SUPPLIED DATA below:
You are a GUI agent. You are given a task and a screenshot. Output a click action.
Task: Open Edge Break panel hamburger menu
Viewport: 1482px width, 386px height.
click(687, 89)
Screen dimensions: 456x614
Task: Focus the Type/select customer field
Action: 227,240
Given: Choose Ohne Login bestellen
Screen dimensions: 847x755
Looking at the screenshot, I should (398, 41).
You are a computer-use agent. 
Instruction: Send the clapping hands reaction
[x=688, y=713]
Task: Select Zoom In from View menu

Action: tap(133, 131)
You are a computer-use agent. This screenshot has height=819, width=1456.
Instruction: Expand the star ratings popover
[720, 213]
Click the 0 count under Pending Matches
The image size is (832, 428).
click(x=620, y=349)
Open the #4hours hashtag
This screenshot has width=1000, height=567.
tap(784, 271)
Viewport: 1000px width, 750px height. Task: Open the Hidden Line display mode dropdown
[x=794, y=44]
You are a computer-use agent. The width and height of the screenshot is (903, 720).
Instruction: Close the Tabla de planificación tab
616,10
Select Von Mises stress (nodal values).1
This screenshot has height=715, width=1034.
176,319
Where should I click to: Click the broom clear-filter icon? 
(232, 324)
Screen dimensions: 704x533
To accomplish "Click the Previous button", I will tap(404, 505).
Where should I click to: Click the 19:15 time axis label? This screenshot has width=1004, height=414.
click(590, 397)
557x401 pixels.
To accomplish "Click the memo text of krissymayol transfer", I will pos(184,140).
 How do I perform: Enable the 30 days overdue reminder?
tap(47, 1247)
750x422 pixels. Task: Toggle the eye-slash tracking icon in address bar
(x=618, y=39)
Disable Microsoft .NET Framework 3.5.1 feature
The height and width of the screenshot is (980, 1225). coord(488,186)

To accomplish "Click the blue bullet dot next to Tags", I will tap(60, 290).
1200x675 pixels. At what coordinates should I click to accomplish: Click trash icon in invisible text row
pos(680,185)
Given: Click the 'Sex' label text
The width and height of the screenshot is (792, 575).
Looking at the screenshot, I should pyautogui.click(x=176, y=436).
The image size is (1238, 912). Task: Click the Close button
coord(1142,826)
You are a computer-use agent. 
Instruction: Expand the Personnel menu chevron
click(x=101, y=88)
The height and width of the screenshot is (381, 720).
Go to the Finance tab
End of SUPPLIED DATA.
Check each line above for "agent" and return the ones that have it.

**ANSWER BOX**
You are a GUI agent. You are given a task and a screenshot. Output a click action.
You are a computer-use agent. 
You are a computer-use agent. This screenshot has height=819, width=1456.
You are a computer-use agent. The width and height of the screenshot is (903, 720).
You are a computer-use agent. 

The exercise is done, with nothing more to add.